From the line that contains "Azelma (109, 962)" to the last line of the entries, set down each line exactly as written, both ends included, with nothing else.
Source material below:
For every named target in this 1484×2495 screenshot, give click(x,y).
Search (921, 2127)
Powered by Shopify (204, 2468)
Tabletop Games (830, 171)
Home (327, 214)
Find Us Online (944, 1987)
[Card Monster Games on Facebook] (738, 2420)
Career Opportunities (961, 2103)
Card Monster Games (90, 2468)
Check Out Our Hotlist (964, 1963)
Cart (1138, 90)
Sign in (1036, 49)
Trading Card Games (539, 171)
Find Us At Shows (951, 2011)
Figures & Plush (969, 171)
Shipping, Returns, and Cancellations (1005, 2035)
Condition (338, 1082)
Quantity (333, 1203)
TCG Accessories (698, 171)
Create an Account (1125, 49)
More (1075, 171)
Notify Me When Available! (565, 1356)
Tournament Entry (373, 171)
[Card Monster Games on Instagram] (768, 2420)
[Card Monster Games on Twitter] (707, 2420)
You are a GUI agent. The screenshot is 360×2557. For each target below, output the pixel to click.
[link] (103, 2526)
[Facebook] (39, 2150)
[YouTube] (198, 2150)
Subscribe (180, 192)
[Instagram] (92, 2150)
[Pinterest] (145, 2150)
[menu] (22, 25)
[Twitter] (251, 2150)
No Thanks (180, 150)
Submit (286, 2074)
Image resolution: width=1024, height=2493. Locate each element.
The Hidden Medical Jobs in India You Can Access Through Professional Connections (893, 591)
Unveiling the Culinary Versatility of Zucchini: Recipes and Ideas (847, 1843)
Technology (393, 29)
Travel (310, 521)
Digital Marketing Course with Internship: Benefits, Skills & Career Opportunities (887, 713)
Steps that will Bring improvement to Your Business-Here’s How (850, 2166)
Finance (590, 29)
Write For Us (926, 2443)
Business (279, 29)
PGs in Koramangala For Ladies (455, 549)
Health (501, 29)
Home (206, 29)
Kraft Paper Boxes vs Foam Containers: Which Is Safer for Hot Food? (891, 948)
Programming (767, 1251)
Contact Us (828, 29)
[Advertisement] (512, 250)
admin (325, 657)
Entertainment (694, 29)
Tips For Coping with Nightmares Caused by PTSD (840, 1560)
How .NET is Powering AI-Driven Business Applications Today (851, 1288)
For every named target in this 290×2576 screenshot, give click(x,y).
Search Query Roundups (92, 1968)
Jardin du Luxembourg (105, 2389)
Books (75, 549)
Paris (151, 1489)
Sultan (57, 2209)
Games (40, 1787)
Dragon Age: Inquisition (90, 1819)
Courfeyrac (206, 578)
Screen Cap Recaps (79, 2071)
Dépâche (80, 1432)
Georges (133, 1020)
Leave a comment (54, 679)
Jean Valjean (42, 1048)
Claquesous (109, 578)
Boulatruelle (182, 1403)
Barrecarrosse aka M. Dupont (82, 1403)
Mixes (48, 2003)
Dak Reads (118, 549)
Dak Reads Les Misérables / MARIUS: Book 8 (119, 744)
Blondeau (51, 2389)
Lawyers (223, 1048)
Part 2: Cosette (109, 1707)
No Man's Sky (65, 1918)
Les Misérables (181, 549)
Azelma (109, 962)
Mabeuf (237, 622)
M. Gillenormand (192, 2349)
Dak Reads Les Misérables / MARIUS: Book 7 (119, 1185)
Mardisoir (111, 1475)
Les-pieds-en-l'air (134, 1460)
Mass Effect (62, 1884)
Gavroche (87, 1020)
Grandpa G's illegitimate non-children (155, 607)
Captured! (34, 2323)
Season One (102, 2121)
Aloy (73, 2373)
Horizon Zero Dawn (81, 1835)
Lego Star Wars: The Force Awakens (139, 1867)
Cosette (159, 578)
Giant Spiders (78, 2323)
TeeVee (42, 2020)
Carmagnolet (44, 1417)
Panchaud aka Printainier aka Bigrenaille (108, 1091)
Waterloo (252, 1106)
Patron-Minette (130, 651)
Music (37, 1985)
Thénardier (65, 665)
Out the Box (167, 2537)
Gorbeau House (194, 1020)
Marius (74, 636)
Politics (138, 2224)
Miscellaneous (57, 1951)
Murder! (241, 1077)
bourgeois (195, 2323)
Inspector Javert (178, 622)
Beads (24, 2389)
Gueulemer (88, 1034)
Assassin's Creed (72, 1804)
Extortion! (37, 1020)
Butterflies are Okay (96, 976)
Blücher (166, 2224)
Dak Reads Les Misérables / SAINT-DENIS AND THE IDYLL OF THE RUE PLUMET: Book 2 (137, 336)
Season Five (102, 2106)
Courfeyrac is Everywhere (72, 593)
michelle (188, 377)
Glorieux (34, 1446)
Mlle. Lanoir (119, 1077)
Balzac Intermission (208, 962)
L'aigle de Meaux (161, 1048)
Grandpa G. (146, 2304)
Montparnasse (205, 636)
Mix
End of Source material.
**Response to this task:**
Azelma (109, 962)
Mabeuf (237, 622)
M. Gillenormand (192, 2349)
Dak Reads Les Misérables / MARIUS: Book 7 (119, 1185)
Mardisoir (111, 1475)
Les-pieds-en-l'air (134, 1460)
Mass Effect (62, 1884)
Gavroche (87, 1020)
Grandpa G's illegitimate non-children (155, 607)
Captured! (34, 2323)
Season One (102, 2121)
Aloy (73, 2373)
Horizon Zero Dawn (81, 1835)
Lego Star Wars: The Force Awakens (139, 1867)
Cosette (159, 578)
Giant Spiders (78, 2323)
TeeVee (42, 2020)
Carmagnolet (44, 1417)
Panchaud aka Printainier aka Bigrenaille (108, 1091)
Waterloo (252, 1106)
Patron-Minette (130, 651)
Music (37, 1985)
Thénardier (65, 665)
Out the Box (167, 2537)
Gorbeau House (194, 1020)
Marius (74, 636)
Politics (138, 2224)
Miscellaneous (57, 1951)
Murder! (241, 1077)
bourgeois (195, 2323)
Inspector Javert (178, 622)
Beads (24, 2389)
Gueulemer (88, 1034)
Assassin's Creed (72, 1804)
Extortion! (37, 1020)
Butterflies are Okay (96, 976)
Blücher (166, 2224)
Dak Reads Les Misérables / SAINT-DENIS AND THE IDYLL OF THE RUE PLUMET: Book 2 (137, 336)
Season Five (102, 2106)
Courfeyrac is Everywhere (72, 593)
michelle (188, 377)
Glorieux (34, 1446)
Mlle. Lanoir (119, 1077)
Balzac Intermission (208, 962)
L'aigle de Meaux (161, 1048)
Grandpa G. (146, 2304)
Montparnasse (205, 636)
Mix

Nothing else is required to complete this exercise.